Начальник был уже на полотне и со всех ног бежал к горящему вагону.
Горело жарко – сухое дерево, сухая краска. Какое счастье, что в вагоне еще не было раненых. Цел ли персонал? Цел, цел: вон Надя – нагнулась, отплевывается… Кровь у нее на халате.
– Надя, ты что – ранена?
– Ой, что вы, товарищ начальник. Это я губу разбила об полку.
– А Кострицын жив?
– Жив, пошел за вами…
Вон он бежит, Кострицын. Ведро с водой в руке. Что тут сделаешь с ведром… И Медведев за ним.
А вон с другой стороны идут Кравцов и Низвецкий. Идут, словно у них колени перебитые.
– Живей, ребята, живей! – закричал доктор.
Низвецкий побежал рысью. Кравцов не прибавил шагу, приближался, засунув руки в карманы штанов.
– Тащи, ребята, воду, – волновался доктор. – Зовите всех, будем заливать.
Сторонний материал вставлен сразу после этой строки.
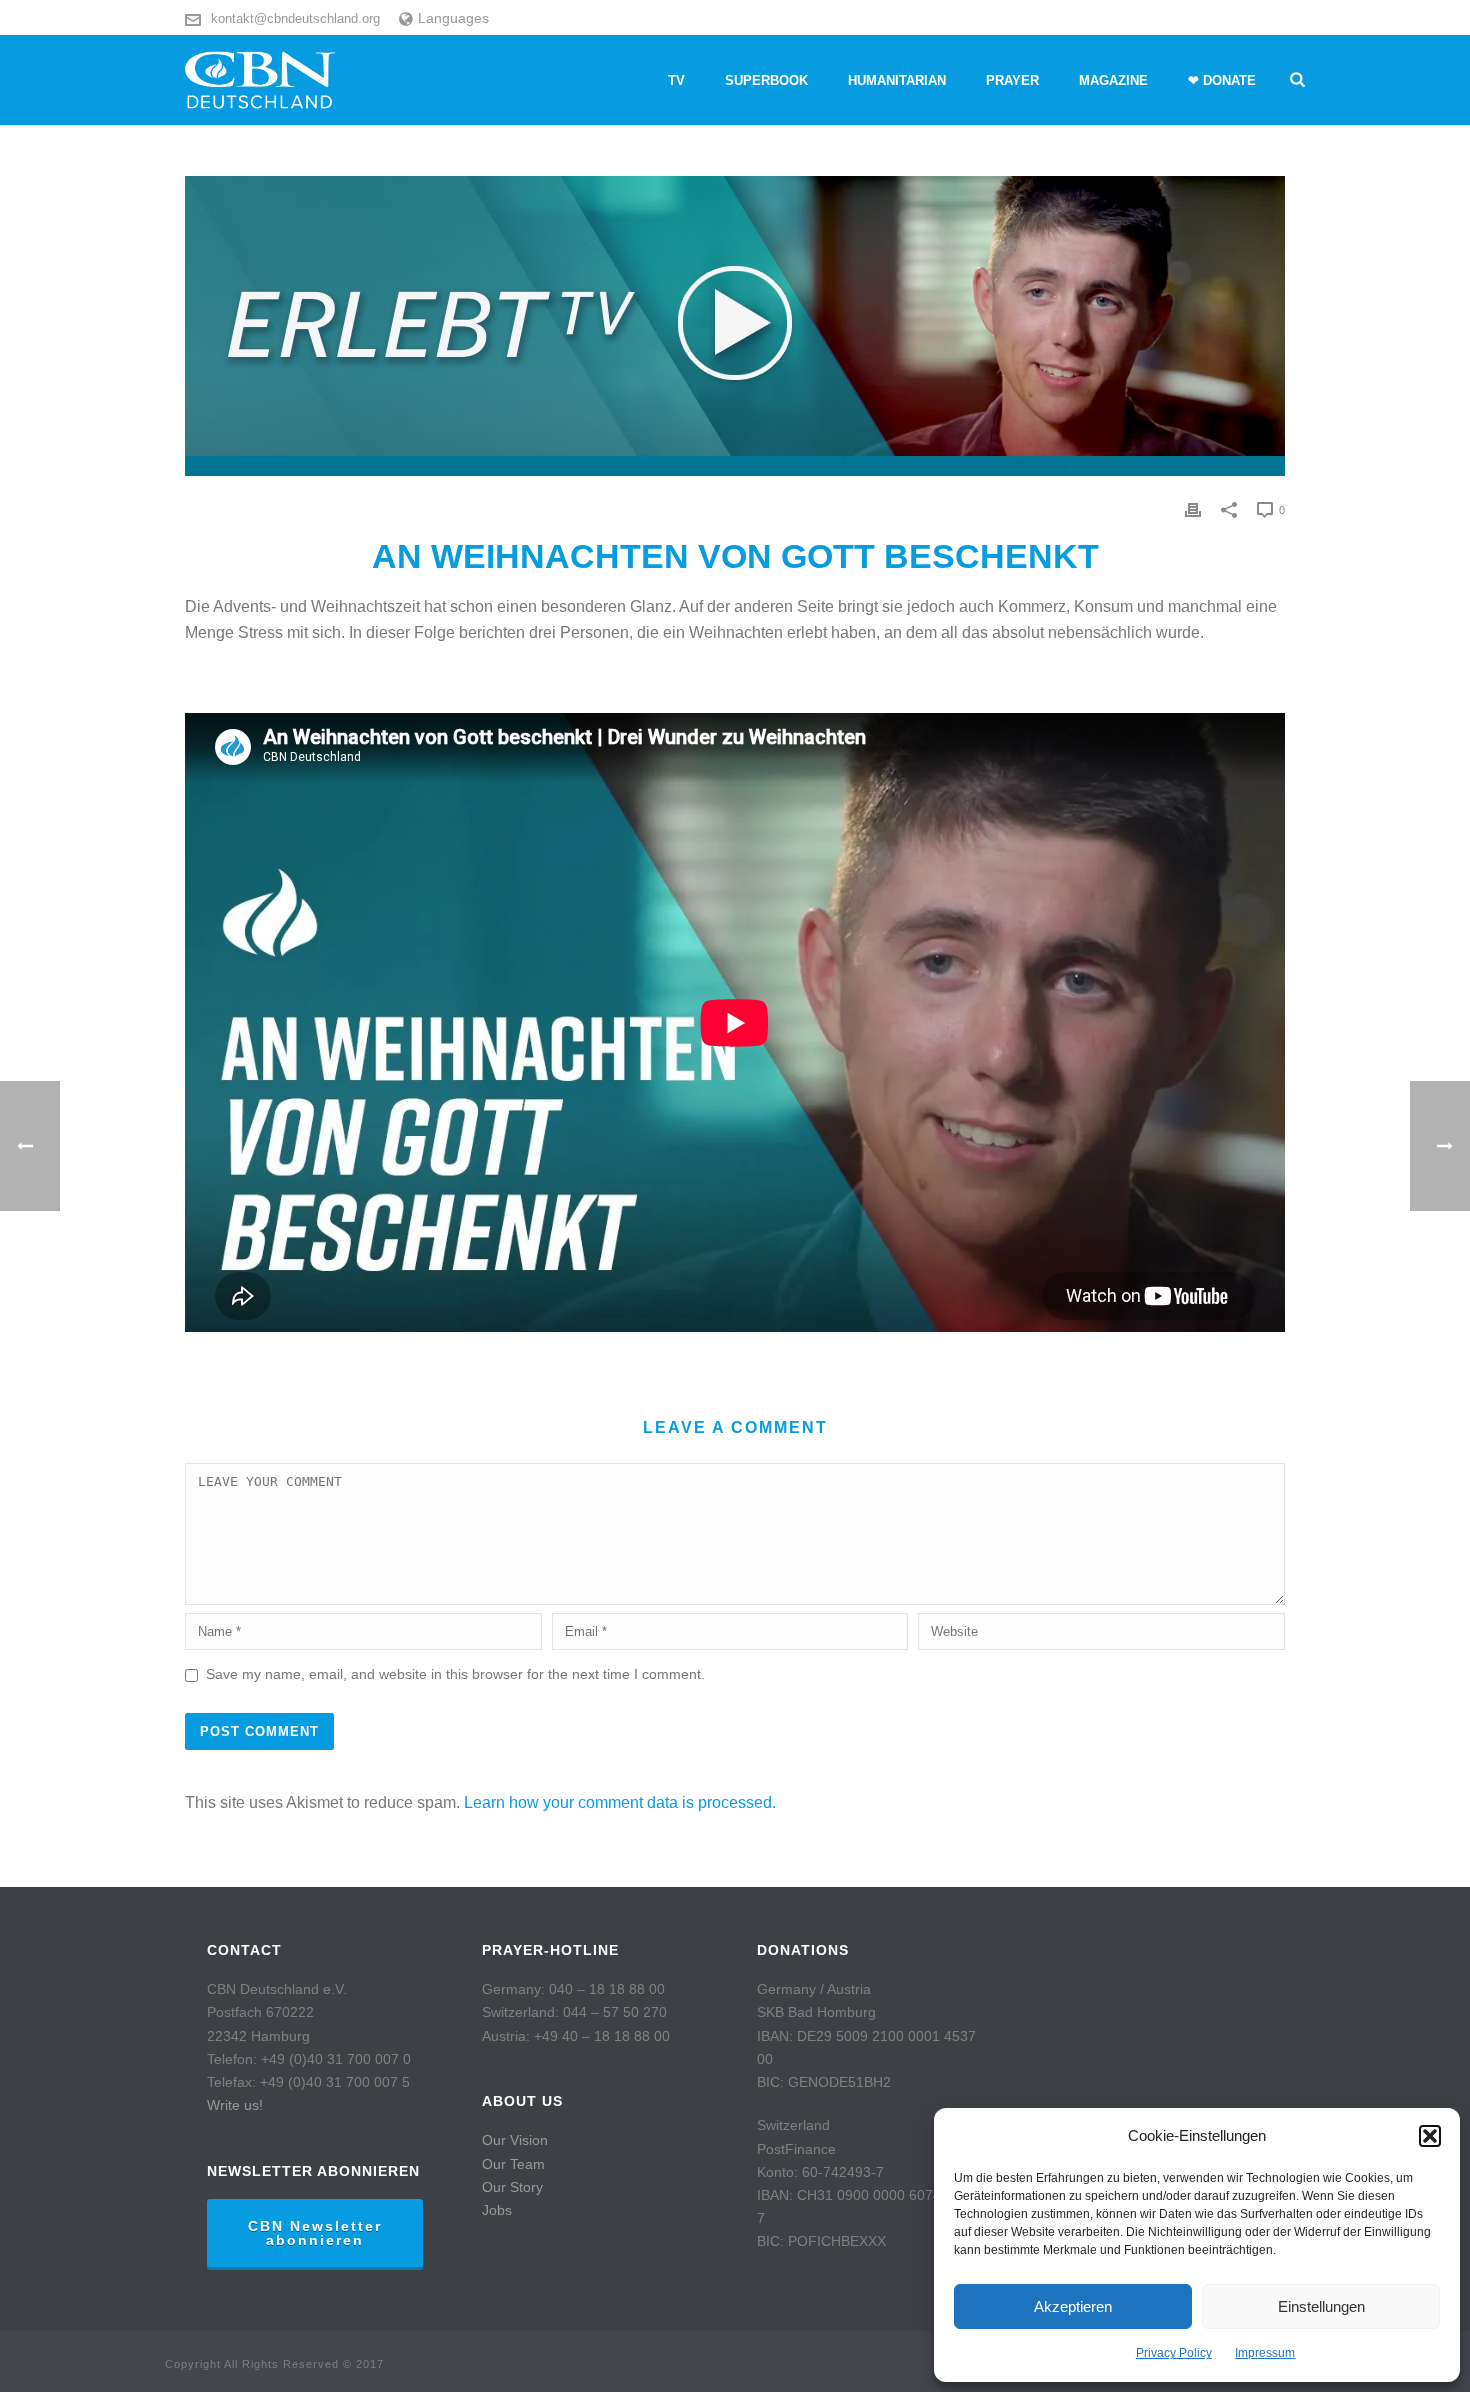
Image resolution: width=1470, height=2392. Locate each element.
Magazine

– Где вода-то? – спросил Кравцов небрежно.
– Вода? В баках вода. В паровозе вода…
– Это ерунда, а не вода, – сказал Кравцов и вдруг заорал:
– Эй! Отцепляй вагон! Дураки, динама рядом, а они раззявили рот! Эй, милый, – сказал он, схватив за полу проходившего мимо смазчика, – помоги как специалист. Необходимо выключить вагончик.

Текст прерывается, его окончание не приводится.